12. The Overtone Series • The initial pitches on the Naturally Occurring overtone series suggest broader, more consonant or perfect intervals. • Further up, things get more imperfect… more dissonant. • The notes in parenthesis are not “in tune” with modern scales, possibly excepting the 6th overtone (the blue note).

13. Mean Tuning (Pythagoras)7-note scale • 2/1 - the octave • 3/2 - the perfect fifth • 4/3 - the perfect fourth (the harmonic inverse of 3/2) • 5/4 - the major third • 6/5 - the minor third • 5/3 - the major sixth (the harmonic inverse of 6/5) • 8/5 - the minor sixth (the harmonic inverse of 5/4)

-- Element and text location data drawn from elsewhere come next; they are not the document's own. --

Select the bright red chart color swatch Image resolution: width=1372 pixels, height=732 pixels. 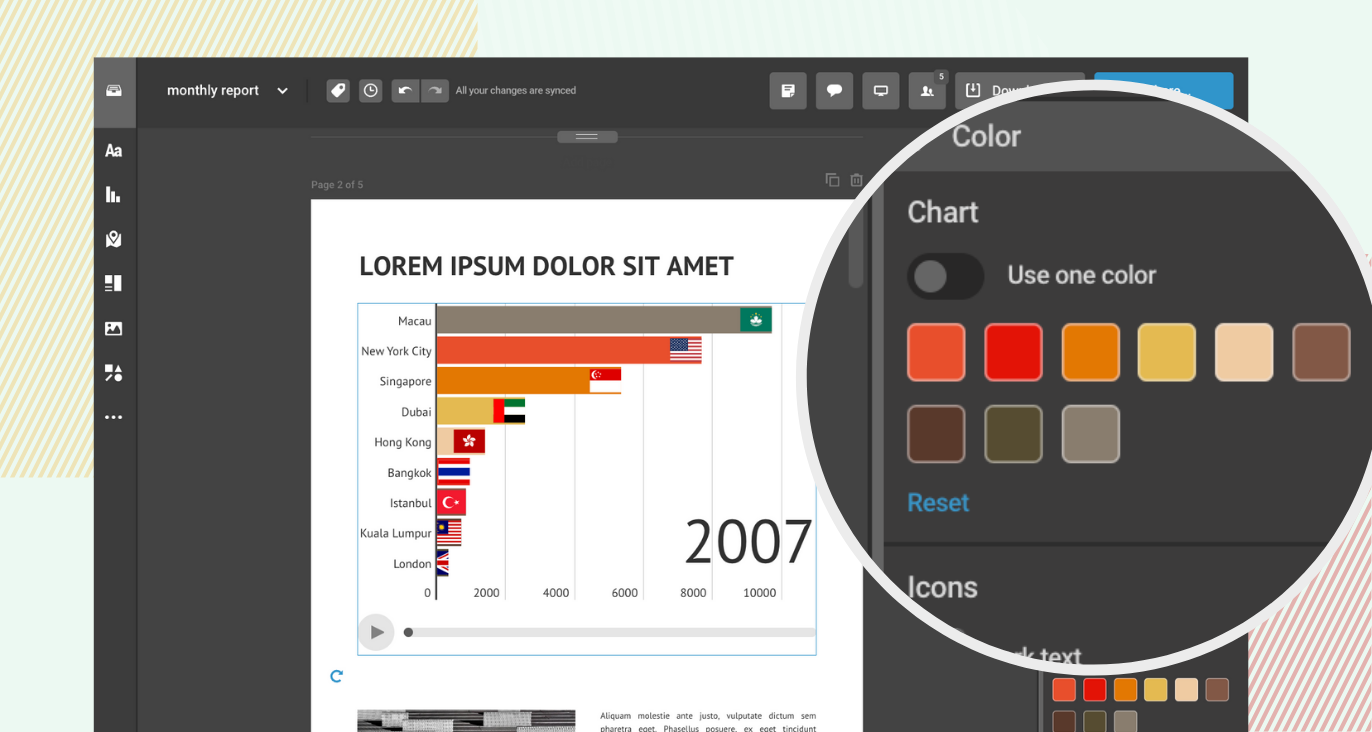tap(1013, 352)
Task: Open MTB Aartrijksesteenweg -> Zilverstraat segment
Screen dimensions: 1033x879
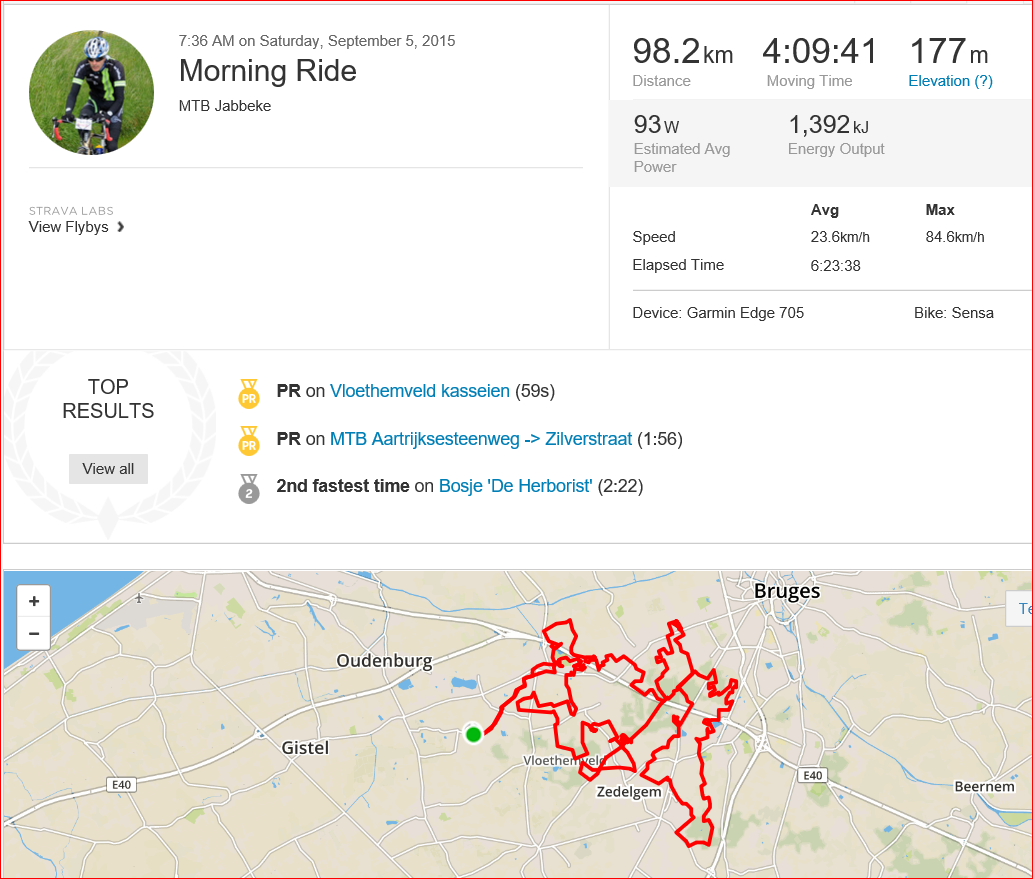Action: tap(481, 439)
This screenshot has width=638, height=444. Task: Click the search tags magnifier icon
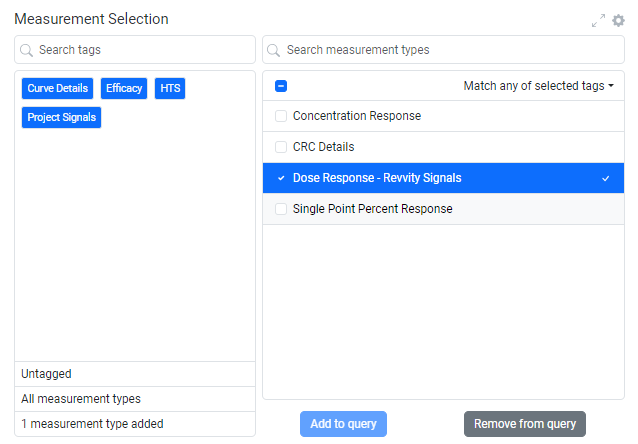(27, 50)
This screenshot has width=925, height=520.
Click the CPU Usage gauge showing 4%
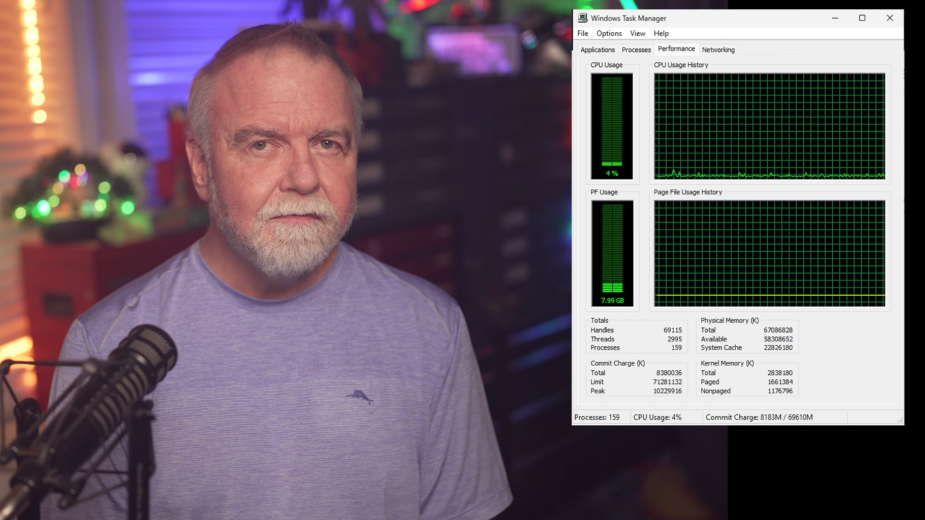click(611, 126)
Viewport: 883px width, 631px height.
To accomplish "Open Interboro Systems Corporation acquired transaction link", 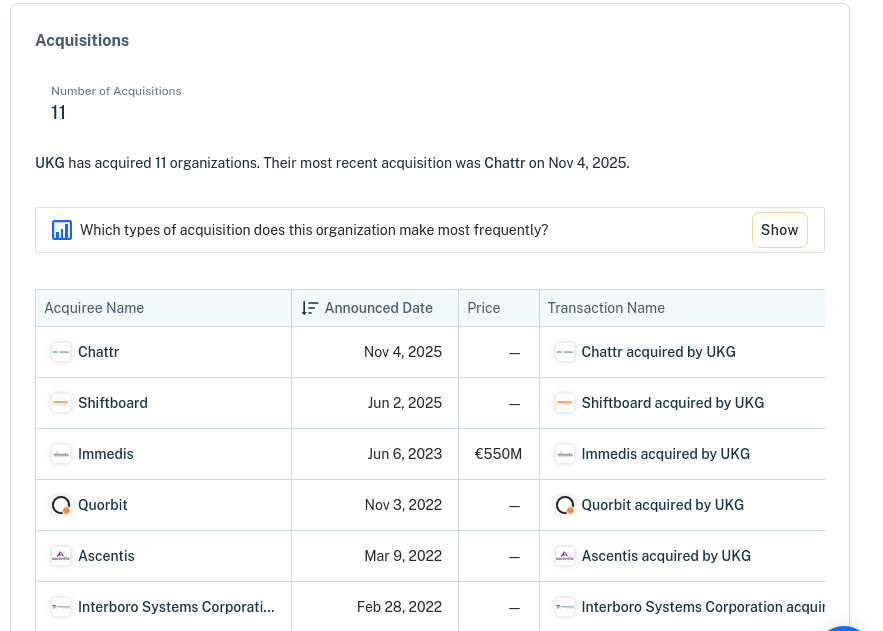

14. Equal Temperament (Vincenzo Galilei, J.S. Bach,& the jerk) • To play in all keys, an instrument needs to be chromatic (be able to play 12 notes per octave). This is problematic because the notes do not tune correctly to themselves. • 100hz up 7 octaves = 100+100*(2/1)^7 = 12,900hz • 100hz up 12 5ths = 100+100*(3/2)^12 ≈ 13075hz • 175hz (13075-12900) ≈ 12900 * 1.014 ≈ the jerk (the 5ths are about 25 cents sharp).

15. Equal Temperament (cont.) • Equal Temperament solves this by making each half step equal to the 12th root of 2 larger. • 100hz up 7 half steps (perfect 5th) = 100+100*2^(1/12)^7 ≈ 249.8hz • 100hz up a 5th = 100*(3/2)^1 = 250.0hz • Mean Tuning and Equal Temperament are within a few tenths of a percentage for most important intervals.

16. Form • Called “the most important element of composition,” form is the means in which the piece is constructed, structured, planned, and where meaning is placed. • Modern Compositions are mostly based on very old techniques of classic forms (e.g. Mozart) where sections are repeated in a Rondo or Sonata (ABA or Verse – Chorus – Solo relationships)

17. Serialism 0 6 8 5 7 E 4 3 9 T 1 2 6 0 2 E 1 5 T 9 3 2 7 8 4 T 0 9 E 3 8 7 1 2 5 6 7 1 3 0 2 6 E T 4 3 8 9 5 E 1 T 0 4 9 8 2 3 6 7 1 7 9 6 8 0 5 4 T E 2 3 8 2 4 1 3 7 0 E 5 4 9 T 9 3 5 2 4 8 1 0 6 5 T E 3 9 E 8 T 2 7 6 0 1 4 5 2 8 T 7 9 1 6 5 E 0 3 4 E 5 7 4 6 T 3 2 8 9 0 1 T 4 6 3 5 9 2 1 7 8 E 0 • Developed by Arnold Schönberg, Serialism is the practice of making a melody (series of notes) into a tone row where none of the pitches repeat until all are played. • Using this technique, a matrix is constructed where 48 unique tone rows are created

18. Minimalism (Phase) • Developed as a reaction against the impersonal nature of Serialism, many NY minimalists (Steve Reich, Phillip Glass, etc) formed a new school of thought. • Using a minimum of materials over time that gradually changed, the form became designed based on the subtle differences. For example, playing a 10 minute recording just fast enough so that it would take 9:30 to finish, then playing it simultaneously with the original. • This led to further developments in electronic music, such as phase distortion (flanges, warble effects), digital simulated reverb, and artificial acoustic modeling (e.g. Bose).

19. Purpose of Music • Music is defined as the meaningful organization of sounds. • Meaning is defined as a personal or expressive means in which the song was created (accessibility). • Meaning is also defined as a greater intent that shows a deliberate, calculated, and evolving design (artistry). • Mathematics fits well into both schools of thought, despite present conflicts between the two ideologies.